Our only other “field trip” on this stop was to Stowe. We took a 45-minute drive through the mountains one morning because we planned to find a place to eat breakfast in this resort area. We arrived in town and kept driving up the mountain toward the ski resorts looking for a place we could eat outside. The weather was beautiful again, and we were hoping we could find somewhere that allowed dogs on the patio. The search took up most of our morning because very few places were open for breakfast, and the ones that were did not even allow us to tie the dogs to a fence anywhere near their establishments. It was also warm that day, so we couldn’t leave the dogs in the car and let them wait for us. We did find an outdoor café right on Main Street where we could eat, but by the time we placed our orders breakfast was over. We settled for soup and sandwiches. After lunch, we walked the length of the central business district – which took about 20 minutes. We made our way back to camp along another route down the mountain, and spent the rest of the day relaxing with a campfire.

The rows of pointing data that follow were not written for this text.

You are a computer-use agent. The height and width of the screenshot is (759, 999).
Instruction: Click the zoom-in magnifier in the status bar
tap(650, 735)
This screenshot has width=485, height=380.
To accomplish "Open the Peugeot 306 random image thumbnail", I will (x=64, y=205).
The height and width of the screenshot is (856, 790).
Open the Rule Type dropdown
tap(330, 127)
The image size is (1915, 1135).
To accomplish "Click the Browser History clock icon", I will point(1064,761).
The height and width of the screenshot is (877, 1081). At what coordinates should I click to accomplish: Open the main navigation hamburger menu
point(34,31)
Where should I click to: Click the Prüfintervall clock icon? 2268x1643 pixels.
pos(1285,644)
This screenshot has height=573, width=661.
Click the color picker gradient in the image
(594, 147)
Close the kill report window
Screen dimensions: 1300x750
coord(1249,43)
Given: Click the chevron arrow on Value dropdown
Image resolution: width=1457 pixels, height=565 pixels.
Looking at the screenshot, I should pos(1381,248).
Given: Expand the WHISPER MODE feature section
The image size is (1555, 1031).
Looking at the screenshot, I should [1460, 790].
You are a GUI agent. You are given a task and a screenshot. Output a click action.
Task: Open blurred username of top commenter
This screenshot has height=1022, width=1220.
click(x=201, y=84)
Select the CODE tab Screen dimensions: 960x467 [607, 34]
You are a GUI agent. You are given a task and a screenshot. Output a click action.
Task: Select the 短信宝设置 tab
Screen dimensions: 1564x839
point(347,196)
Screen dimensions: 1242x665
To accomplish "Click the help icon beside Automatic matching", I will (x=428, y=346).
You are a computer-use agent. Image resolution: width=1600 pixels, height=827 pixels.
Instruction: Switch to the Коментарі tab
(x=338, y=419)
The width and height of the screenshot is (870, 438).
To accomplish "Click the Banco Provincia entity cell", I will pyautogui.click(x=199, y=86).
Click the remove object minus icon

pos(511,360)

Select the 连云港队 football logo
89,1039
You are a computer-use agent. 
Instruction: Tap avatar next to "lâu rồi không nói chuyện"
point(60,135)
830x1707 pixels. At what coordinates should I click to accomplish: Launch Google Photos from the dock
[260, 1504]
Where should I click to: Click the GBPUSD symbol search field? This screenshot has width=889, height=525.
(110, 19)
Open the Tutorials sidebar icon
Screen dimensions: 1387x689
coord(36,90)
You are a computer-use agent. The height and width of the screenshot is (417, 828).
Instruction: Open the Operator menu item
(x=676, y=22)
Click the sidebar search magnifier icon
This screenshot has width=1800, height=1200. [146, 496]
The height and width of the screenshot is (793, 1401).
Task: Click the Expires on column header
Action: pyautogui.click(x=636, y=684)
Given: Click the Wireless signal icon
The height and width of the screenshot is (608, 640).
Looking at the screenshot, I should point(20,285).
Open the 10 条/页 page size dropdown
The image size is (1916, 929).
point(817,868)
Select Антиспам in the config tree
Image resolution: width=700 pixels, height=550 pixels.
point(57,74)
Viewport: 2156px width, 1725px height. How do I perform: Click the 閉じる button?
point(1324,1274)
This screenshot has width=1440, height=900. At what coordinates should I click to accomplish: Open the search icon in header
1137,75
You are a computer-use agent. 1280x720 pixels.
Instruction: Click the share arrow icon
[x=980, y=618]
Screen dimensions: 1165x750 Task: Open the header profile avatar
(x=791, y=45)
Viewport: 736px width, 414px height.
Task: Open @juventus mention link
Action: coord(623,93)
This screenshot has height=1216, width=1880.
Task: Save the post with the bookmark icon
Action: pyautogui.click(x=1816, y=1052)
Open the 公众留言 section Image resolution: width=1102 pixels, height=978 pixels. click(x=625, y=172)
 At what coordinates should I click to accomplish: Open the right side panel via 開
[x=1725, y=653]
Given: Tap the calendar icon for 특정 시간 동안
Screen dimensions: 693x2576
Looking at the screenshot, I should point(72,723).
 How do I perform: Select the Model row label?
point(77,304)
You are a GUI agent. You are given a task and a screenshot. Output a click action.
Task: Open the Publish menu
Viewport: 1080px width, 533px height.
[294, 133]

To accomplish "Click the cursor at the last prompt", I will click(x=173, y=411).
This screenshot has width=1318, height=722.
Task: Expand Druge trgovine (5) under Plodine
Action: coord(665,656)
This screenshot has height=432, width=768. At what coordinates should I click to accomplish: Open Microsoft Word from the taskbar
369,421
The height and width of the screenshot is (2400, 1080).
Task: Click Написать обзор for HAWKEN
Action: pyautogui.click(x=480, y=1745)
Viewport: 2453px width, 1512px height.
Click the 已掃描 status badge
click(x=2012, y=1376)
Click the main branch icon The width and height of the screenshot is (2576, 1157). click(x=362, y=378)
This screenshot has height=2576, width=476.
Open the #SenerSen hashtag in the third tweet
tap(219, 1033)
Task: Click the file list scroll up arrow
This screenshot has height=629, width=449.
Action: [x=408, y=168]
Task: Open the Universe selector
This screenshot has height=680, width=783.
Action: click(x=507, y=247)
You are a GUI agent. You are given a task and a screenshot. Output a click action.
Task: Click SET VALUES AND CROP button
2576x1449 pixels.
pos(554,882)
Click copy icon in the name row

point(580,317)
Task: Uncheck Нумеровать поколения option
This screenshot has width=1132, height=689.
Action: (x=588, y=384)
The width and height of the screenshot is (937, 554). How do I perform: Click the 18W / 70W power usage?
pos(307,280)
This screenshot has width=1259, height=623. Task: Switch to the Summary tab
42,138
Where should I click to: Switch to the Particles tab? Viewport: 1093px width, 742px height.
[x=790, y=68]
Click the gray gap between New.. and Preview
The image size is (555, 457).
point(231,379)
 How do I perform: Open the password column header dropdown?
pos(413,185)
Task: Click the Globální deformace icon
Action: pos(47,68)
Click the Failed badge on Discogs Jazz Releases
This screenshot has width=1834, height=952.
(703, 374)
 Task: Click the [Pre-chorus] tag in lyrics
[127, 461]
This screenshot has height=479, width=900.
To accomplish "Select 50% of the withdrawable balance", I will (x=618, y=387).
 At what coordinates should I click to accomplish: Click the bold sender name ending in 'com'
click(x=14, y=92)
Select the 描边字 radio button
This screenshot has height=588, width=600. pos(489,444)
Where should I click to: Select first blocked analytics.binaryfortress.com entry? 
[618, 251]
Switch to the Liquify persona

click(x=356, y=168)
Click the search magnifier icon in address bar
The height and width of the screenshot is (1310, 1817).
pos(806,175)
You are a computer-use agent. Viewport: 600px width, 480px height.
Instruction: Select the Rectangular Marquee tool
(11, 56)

The last three days of our stay at Maple Grove were rain outs. No grilling dinner outside. Our usual routine is to cook outside when at all possible. On our last night I had run out of ideas for menus that could be cooked on the stove-top. We decided to go into town and eat at the Country Pantry. One of my favorite parts of this trip is visiting mom-and-pop establishments that embody the American entrepreneurial spirit. This restaurant was a great example of that. It was owned by a couple from Bosnia who had immigrated to the United States. Upon arriving, they first landed jobs washing dishes and doing other odd jobs. They briefly moved to Florida but returned to Vermont because they liked it better. (I’m guessing the weather and terrain in Vermont more closely resemble their homeland than does Florida). With help from a mentor who was also in the restaurant business, they opened their restaurant in Fairfax and found success. The charming restaurant was meticulously clean, the service was attentive, and the food was fresh and delicious. I had salmon and Mike had bacon wrapped meatloaf. He even splurged and ordered bread pudding with maple syrup and vanilla ice cream for dessert. It was obvious that everything was made from scratch with fresh ingredients. By the time we finished our dinner, the sun was trying to make a brief appearance through breaks in the clouds before it set. It was a perfect ending to a wonderful 10-day stay in the northwestern corner of the Green Mountain State.
The next morning we packed up early in an attempt to get away before the forecasted rain started up again. After bidding farewell to our wonderful neighbors, we pulled out of Maple Grove and drove east through Vermont and most of New Hampshire. Our next campground was located near the border of New Hampshire and Maine. Although our trek was only 116 miles, we knew it would take us about 3.5 hours to make the drive through the mountains. If we could make the trip on dry roads, the experience was guaranteed to be much less stressful.